Trustworthy agentic AI systems: a cross-layer review of architectures, threat models, and governance strategies for real-world deployment
Abstract
Agentic Artificial Intelligence systems, characterized by autonomous reasoning, memory augmentation, and adaptive planning, are rapidly reshaping technological landscapes. Unlike traditional AI or large language models, agentic AI integrates decision-making with persistent execution, enabling complex interactions across dynamic environments. However, this evolution introduces novel security risks, governance challenges, and ethical considerations that current frameworks inadequately address. This survey provides a cross-layer review of agentic AI, encompassing architectural paradigms, threat taxonomies, and governance strategies. It consolidates findings from adjacent domains such as cybersecurity, AI safety, multi-agent coordination, and ethics, offering a holistic understanding of vulnerabilities and mitigation approaches.

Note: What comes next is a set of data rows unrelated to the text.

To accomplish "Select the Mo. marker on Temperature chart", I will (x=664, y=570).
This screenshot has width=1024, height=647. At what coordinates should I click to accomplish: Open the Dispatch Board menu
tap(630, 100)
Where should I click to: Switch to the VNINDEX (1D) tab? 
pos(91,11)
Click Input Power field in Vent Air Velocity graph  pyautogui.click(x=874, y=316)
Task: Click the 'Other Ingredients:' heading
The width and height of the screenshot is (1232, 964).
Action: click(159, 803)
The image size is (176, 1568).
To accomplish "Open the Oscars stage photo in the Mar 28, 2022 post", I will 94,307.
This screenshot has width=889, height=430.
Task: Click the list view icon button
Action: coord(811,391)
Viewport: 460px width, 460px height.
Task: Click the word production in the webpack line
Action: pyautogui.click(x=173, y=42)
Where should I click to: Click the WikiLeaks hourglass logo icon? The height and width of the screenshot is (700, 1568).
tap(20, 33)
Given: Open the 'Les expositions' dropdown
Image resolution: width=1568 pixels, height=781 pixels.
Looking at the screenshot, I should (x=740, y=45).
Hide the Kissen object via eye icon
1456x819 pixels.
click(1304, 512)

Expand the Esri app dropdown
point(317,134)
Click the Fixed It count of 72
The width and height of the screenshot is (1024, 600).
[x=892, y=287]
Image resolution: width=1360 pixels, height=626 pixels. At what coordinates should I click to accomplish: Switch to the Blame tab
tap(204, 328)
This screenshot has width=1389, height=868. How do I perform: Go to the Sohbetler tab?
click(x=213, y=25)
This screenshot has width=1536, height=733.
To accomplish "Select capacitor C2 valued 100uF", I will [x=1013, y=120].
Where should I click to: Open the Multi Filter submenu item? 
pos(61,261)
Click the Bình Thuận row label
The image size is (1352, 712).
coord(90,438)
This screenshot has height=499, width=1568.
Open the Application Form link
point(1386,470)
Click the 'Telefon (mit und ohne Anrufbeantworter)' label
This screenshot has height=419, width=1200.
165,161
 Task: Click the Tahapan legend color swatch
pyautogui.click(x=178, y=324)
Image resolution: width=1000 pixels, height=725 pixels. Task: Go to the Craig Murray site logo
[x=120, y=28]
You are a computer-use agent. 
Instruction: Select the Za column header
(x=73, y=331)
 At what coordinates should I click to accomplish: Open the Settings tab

We integrate insights from recent advances in defense architectures and governance innovations, highlighting the limitations of static policies in addressing dynamically evolving threats. Real-world deployments from industrial automation to military and policy applications reveal both successful integrations and notable failures, underscoring the urgency of resilient oversight mechanisms. Furthermore, we identify critical research gaps in benchmarking, memory integrity, adversarial defense, and normative embedding, emphasizing the need for interdisciplinary collaboration to develop adaptive, accountable, and transparent systems. This review serves as a narrative synthesis rather than a systematic literature review, aiming to bridge technical, governance, and ethical perspectives. By integrating cross-disciplinary findings, it lays the foundation for future research on securing, aligning, and governing agentic AI in real-world contexts. Ultimately, this work calls for cooperative innovation to ensure that agentic AI evolves as a trustworthy, accountable, and beneficial technology.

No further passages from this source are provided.